JPM25: Takeda spotlights 6 pipeline assets that could pull down up to $20B in collective peak sales

Among the myriad drugmakers laying out their plans for the future at this year’s J.P. Morgan Healthcare Conference, Takeda said it's laser-focused on six pipeline assets that could each reel in blockbuster-level sales down the line.

The emphasis on the half-dozen future medicines will be essential for Takeda as the company’s lead product, Entyvio, inches toward expected biosimilar competition in 2031.

As it stands, Takeda is banking on the success of six main mid- and late-stage candidates: oveporexton, zasocitinib, rusfertide, fazirsiran, mezagitamab and elritercept.

Assuming they all win approval, the clutch of potential new drugs could collectively generate peak sales between $10 billion and $20 billion—representative of roughly one-third to two-thirds of Takeda’s current annual revenue—CEO Christophe Weber said during the company’s conference presentation Tuesday.

Of those assets, Weber put the most emphasis on the narcolepsy type 1 candidate oveporexton, the psoriasis asset zasocitinib and the company’s potential polycythemia vera treatment rusfertide, all of which are expected to deliver phase 3 data this year.

Takeda’s oral orexin receptor 2 agonist oveporexton could eventually hit peak sales between $2 billion and $3 billion, Takeda noted in its presentation.

The “key” to the narcolepsy type 1 asset, according to Weber, is its ability to mimic the body’s natural orexin cycle.

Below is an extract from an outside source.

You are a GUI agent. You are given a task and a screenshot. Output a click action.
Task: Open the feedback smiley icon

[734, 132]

Orexin is a neuropeptide lacking in patients with narcolepsy that helps regulate waking, wakefulness, appetite and energy.

In terms of the med’s commercialization potential, Weber described narcolepsy type 1 as a rare disease that’s “not so rare,” noting that there are about 100,000 patients living with the condition in the U.S. The challenge in attempting to market a narcolepsy treatment is that many patients remain undiagnosed or misdiagnosed, Weber explained.

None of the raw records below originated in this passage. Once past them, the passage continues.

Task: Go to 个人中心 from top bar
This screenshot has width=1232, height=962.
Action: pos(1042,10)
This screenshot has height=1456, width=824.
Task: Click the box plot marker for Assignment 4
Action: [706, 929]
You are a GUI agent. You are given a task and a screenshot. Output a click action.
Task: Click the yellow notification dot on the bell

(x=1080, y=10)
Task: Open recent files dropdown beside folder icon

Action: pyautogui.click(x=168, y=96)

“The treatment rate is about 75%, so we think that if you bring a very innovative medicine like oveporexton, you can really change the diagnosis level and really help these patients who don’t have a very good solution right now to treat narcolepsy,” the CEO said.

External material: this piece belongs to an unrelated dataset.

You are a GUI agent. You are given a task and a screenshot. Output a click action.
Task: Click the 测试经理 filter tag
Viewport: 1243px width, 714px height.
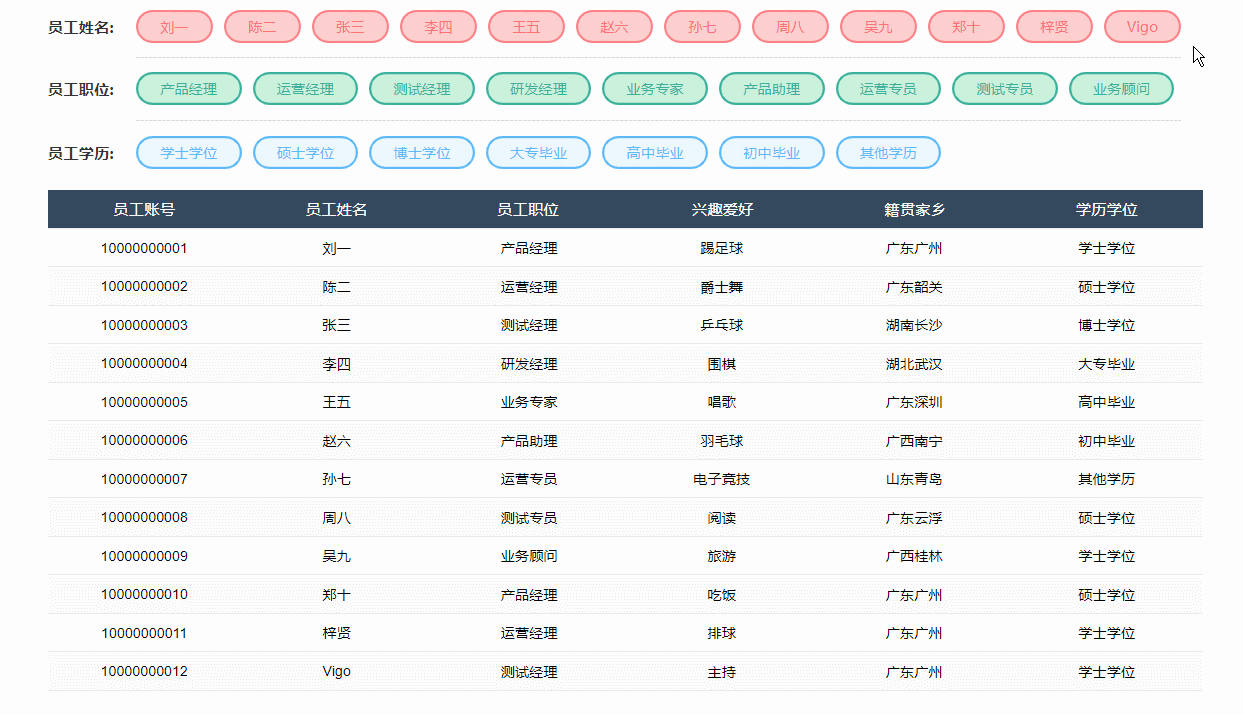(x=422, y=88)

Looking ahead to the projected launch, Weber noted that Takeda is exploring whether to wed the medication with a digital companion for monitoring patients' sleep. The company is also looking into artificial-intelligence-based algorithms to diagnose narcolepsy type 1 faster, he said.

As for Takeda’s psoriasis and psoriatic arthritis candidate zasocitinib, the company expects its drug “will have a much higher efficacy" than the current TYK2 inhibitor on the market, Weber said. If approved, the drug would challenge Bristol Myers Squibb’s Sotyktu, the first-in-class TYK2 inhibitor.

Takeda will plot out a “tactical” launch for the drug should it pass muster with regulators, Weber said, noting that his company has “learned a lot from BMS’ experience” with marketing Sotyktu.

Takeda expects that zasocitinib, if approved, could generated peak sales in a range of $3 billion to $6 billion.

Meanwhile, the hepcidin mimetic peptide rusfertide, being developed in the blood cancer polycythemia vera, could go on to generate $1 billion to $2 billion at peak if it passes muster with regulators, according to Weber's presentation.

As it stands, patients living with the serious form of cancer are limited to treatment options like phlebotomy, which is inconvenient and often insufficient, Weber pointed out. The CEO expects that an approval of rusfertide “could change the paradigm of treatment of this disease.”

As for the remaining assets in Takeda’s class of expected near-term approvals, the company is developing fazirsiran in alpha-1 antitrypsin related liver disease, mezagitamab in immune thrombocytopenia and immunoglobulin A nephropathy, and elritercept in myelodysplastic syndromes. If approved, the company expects those drugs to generate peak sales between $1 billion and $3 billion each.

Takeda certainly needs to pad out its pipeline given that the company’s lead product, Crohn’s disease and ulcerative colitis med Entyvio, is set to face biosimilar competition starting in 2031, according to Weber. By then, the drug is expected to reach peak sales of about $7.5 billion to $9 billion.

Meanwhile, Takeda will “not sit idle” when it spotlights promising external innovation, Weber added, highlighting the potential for business development in the form of in-licensing moves.

From now until 2031, Weber said he expects Takeda to thrive thanks to the waning impact of Vyvanse generics. The drugmaker has been weathering copycat competition to its flagship attention-deficit/hyperactivity disorder med for about two years now, Weber pointed out.

But with those pressures fading and Entyvio competition not expected until the start of the next decade, Takeda is looking forward to about five years of “limited generic exposure,” Weber said.